You’re not alone if you experience the jitters when speaking in public. I can relate to the sweaty palms, shaking knees, tight and dry voice that can plague a public speaker. As a timid child, speaking up in class was akin to standing on a tiny platform about to perform a high dive. (I care not for heights and I’ve never learned to dive!)
I’m a different person today, not only has speaking been a part of my career for decades, I now work with entrepreneurs who want to market their services through speaking. Many of these successful entrepreneurs fear speaking as much as I did when I was young.
Here are a few techniques you might try to ease your anxiety:
1. When faced with a challenge (public speaking) that causes our body to retreat to flight mode our right brain starts firing rapidly. This means our logical left brain shuts down a bit and fails to provide the commonsense needed to get the job done. In order to create a balance between our left and right brain hemispheres I suggest my students perform brain train exercises before speaking. Here’s one you can try:
Place your arms out in front of you parallel to the ground with your hands clasped but index fingers forming a steeple. Think Charlie’s Angels. With your eyes focused on your pointed index fingers, slowly form a lazy eight figure with your arms. Allow your eyes to follow the movement as your arms move from side to side. After a bit, either dizziness will replace your fears or more likely you’ll find yourself feeling calmer. The movement allows you to engage your left brain and get the logic flowing again. Try it before any nerve-inducing situation.

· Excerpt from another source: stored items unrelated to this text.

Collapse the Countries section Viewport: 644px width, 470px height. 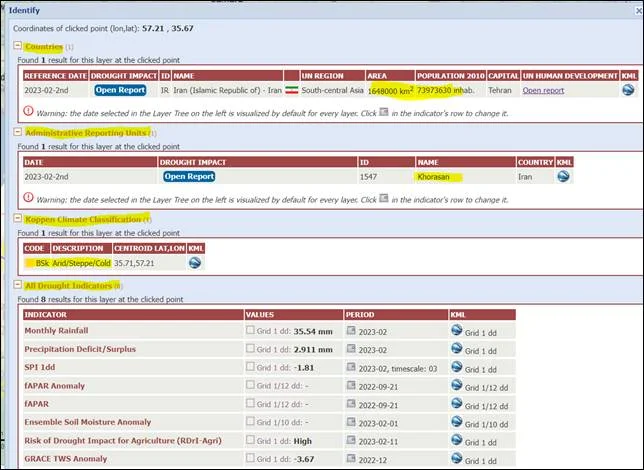click(17, 47)
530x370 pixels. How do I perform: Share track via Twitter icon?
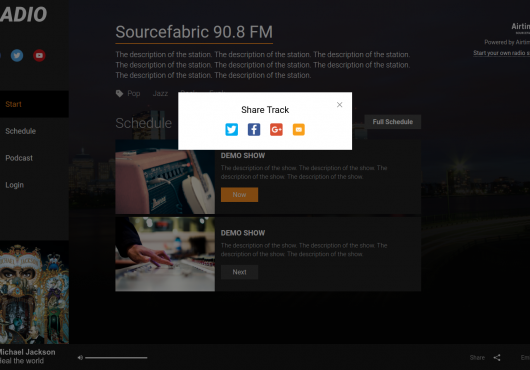click(232, 129)
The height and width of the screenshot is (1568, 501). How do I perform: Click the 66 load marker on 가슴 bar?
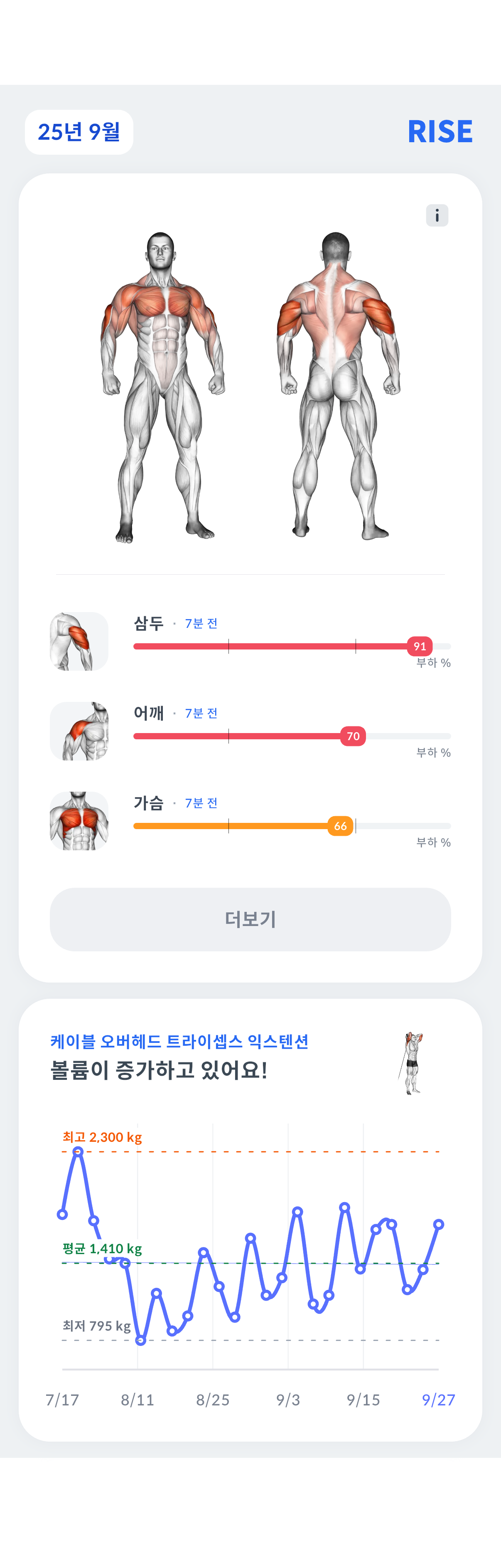(341, 826)

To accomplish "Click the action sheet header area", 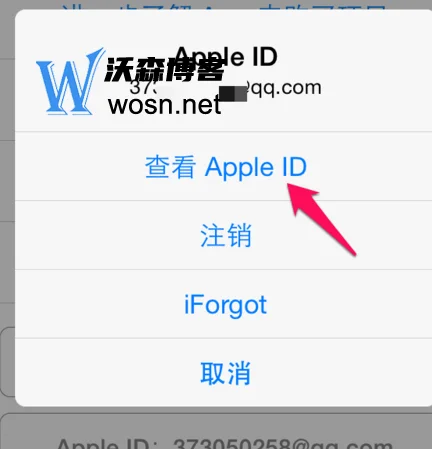I will pos(223,71).
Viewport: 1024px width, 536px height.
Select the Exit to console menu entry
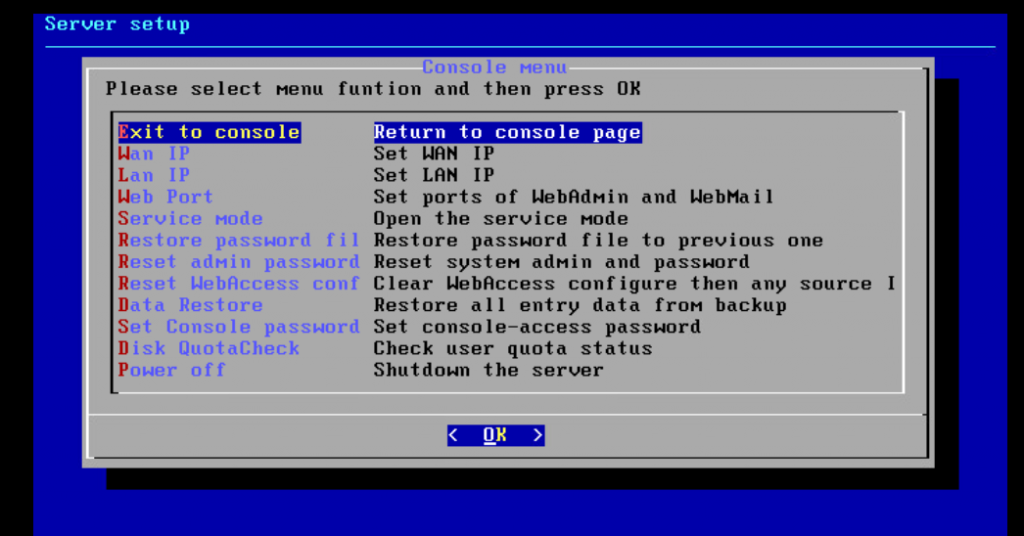pos(209,132)
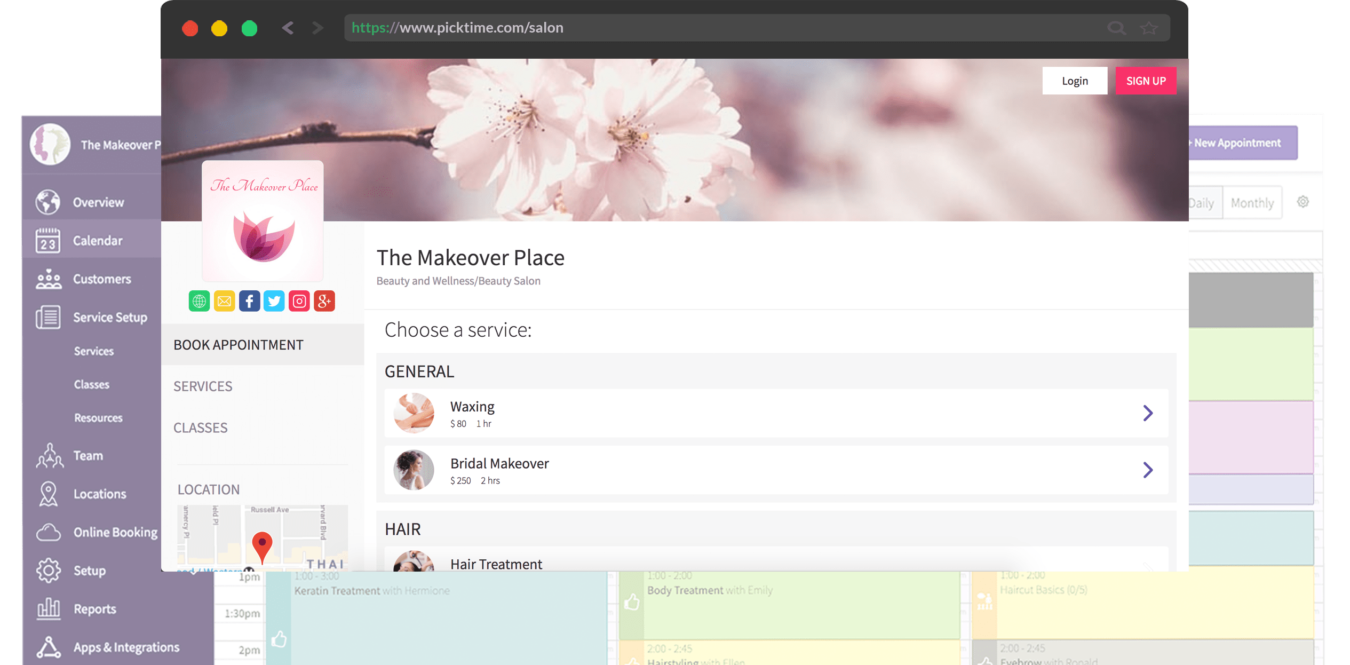The width and height of the screenshot is (1350, 665).
Task: Expand the Waxing service details
Action: click(1147, 412)
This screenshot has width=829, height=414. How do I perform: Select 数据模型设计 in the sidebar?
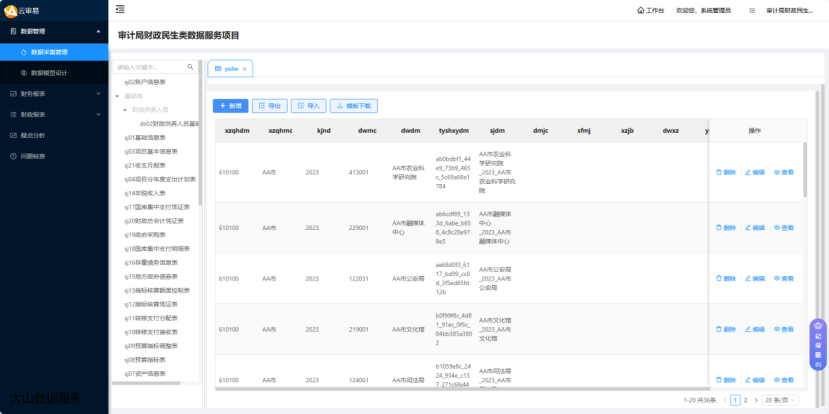(x=50, y=72)

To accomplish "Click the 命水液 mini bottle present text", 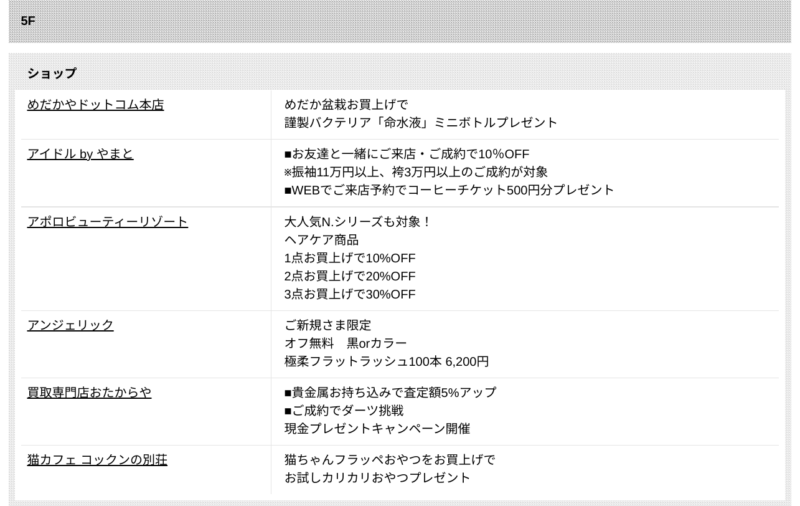I will click(420, 121).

2. Rehearse your talk. Okay, you knew that was coming but you’ll be amazed at how people fail to practice sufficiently. Seriously, you must put the time in to construct and speak your talk out loud. It might take 30 minutes a day for a week for a short talk and as much as 10 weeks for a major presentation to learn your speech so you own it. Practice, practice and practice-out loud.
3. Write out your speech. If you’re a nervous speaker (and this also goes for those of you that think you can wing it) take the time to write out your talk entirely. Then read it out loud. Then edit. Then read it out loud. Then edit. Then read it out loud. Then… Got it? Great speeches are well crafted. They needn’t be long… just edited to within an inch of their life! Enlist a trusted listener to give you honest feedback or get coaching. This practice is to understand how others will hear your talk.
4. Breathe from your belly. Nerves cause us to raise our shoulders and restrict our diaphragm from doing its job properly. My own experience has shown how a normal sounding voice can become pinched and irritating to others when under stress. You might not hear it yourself until someone points it out. So practice some yoga belly breaths, drop your shoulders and speak with conviction from your gut. Record your speech twice, the first timer while holding your shoulders up and breathing from your upper chest and a second time while relaxed and breathing with your belly.
5. Jumping jacks. Or the equivalent. These work to both shake off the jitters and at the same time focus the energy so you don’t appear like Casper the Unfriendly Ghost on the platform. People will listen to just about anything except a boring speaking. Amp up your energy by exercising before you takes the stage. Nervous speakers can also appear unattached to their bodies. Their feet are moving in one direction, while their head is turned in another direction. It’s not pretty and it confuses the audience. Use those jumping jacks to expel excess energy and anchor yourself by standing firmly on two feet once on stage.
Speaking is a learned skill. Some may excel more than others but anyone who is determined to change their life and/or business through speaking can learn how to speak effectively. Try it.